1.3. Metacognitive Processes and Insight Problems

There is evidence that the problem-solving process benefits from hints (e.g., Bowden 1997 ; Bilalić et al. 2019 ; Ammalainen and Moroshkina 2021 ; Becker et al. 2021 ; Korovkin and Savinova 2021 ; Spiridonov et al. 2021 ). This is the case even when hints were unreportable; that is, hints even work when presented briefly below the threshold of consciousness. Ammalainen and Moroshkina ( 2021 ) found evidence that hints can influence the problem-solving ability, which can be both, positive and negative. In a positive way, hints which are helpful to find the solution increase solution rates. On the other hand, misleading hints can negatively affect solution rates by distracting problem solvers and leading to a decrease in their success rate. In our paper ( Bilalić et al. 2019 ), we also provided hints when participants were unable to find the correct solution after a certain time.

Rows for locating described items:

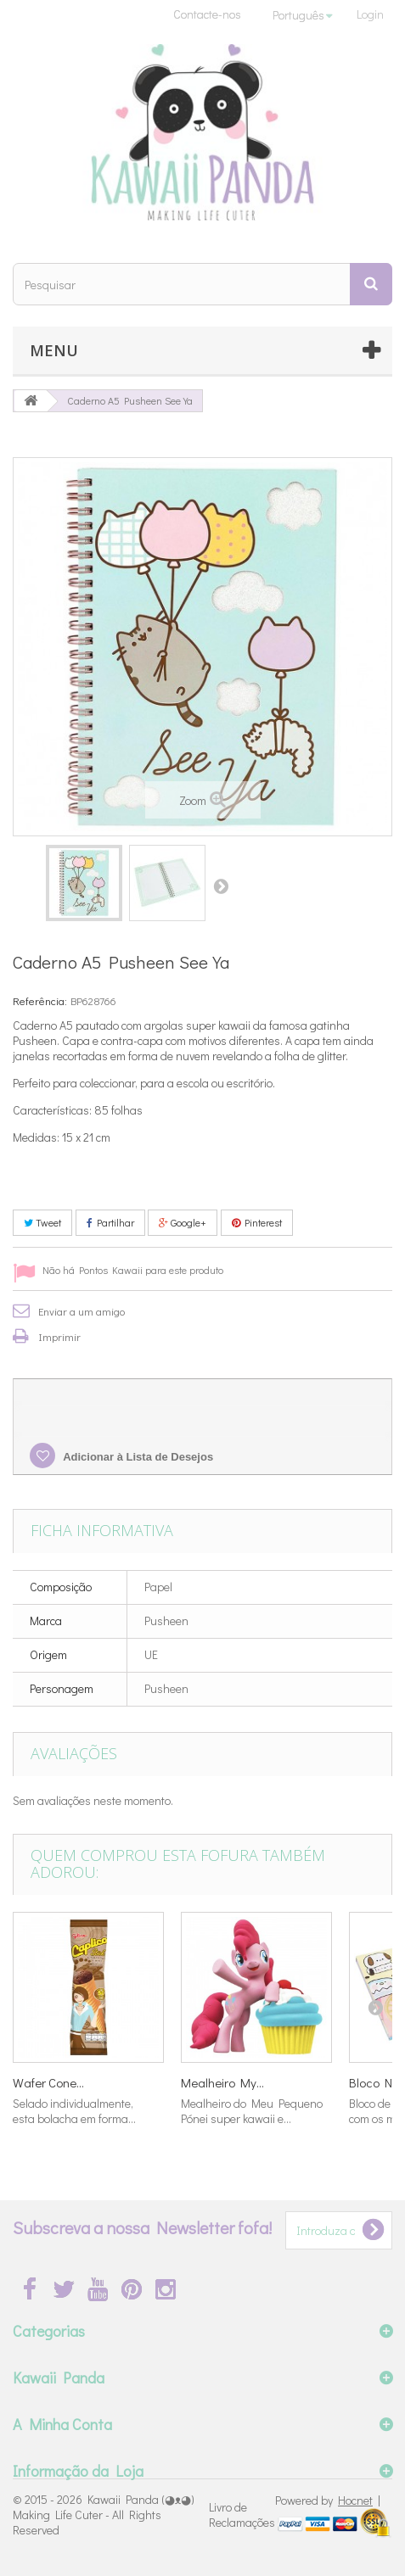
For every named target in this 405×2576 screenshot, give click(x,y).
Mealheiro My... (222, 2082)
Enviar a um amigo (81, 1311)
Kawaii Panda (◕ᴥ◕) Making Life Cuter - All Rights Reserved (103, 2514)
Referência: (40, 1000)
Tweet (42, 1222)
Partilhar (110, 1222)
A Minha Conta (62, 2424)
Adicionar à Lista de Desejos (136, 1456)
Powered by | (327, 2500)
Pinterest (257, 1222)
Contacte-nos (207, 14)
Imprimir (59, 1336)
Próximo (220, 885)
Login (370, 14)
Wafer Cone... (48, 2082)
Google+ (182, 1222)
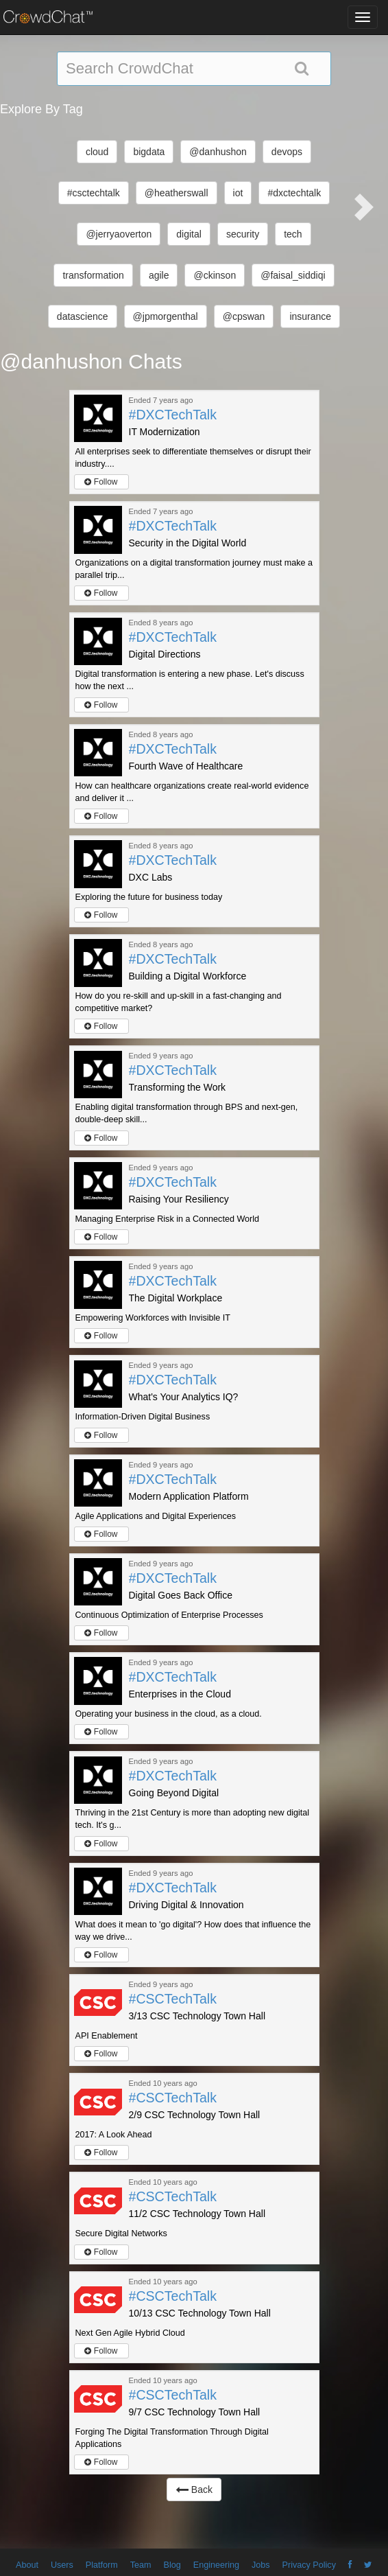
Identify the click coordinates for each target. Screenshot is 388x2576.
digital (189, 234)
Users (62, 2565)
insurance (310, 316)
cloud (97, 151)
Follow (100, 482)
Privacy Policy (309, 2565)
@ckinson (214, 275)
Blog (172, 2565)
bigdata (149, 151)
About (27, 2565)
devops (286, 151)
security (242, 234)
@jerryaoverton (118, 234)
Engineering (216, 2565)
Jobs (261, 2565)
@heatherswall (176, 192)
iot (238, 192)
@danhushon (218, 151)
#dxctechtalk (294, 192)
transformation (92, 275)
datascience (82, 316)
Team (140, 2565)
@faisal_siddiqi (292, 275)
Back (194, 2489)
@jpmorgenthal (165, 316)
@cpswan (244, 316)
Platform (102, 2565)
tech (293, 234)
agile (159, 275)
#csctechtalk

*The exercise*
Translate the following sentence from the text on insight problems into Spanish: "On the other hand, misleading hints can negatively affect solution rates by distracting problem solvers and leading to a decrease in their success rate."

*Solved problem*
Por otro lado, las pistas engañosas pueden afectar negativamente las tasas de solución al distraer a quienes resuelven los problemas y provocar una disminución de su tasa de éxito.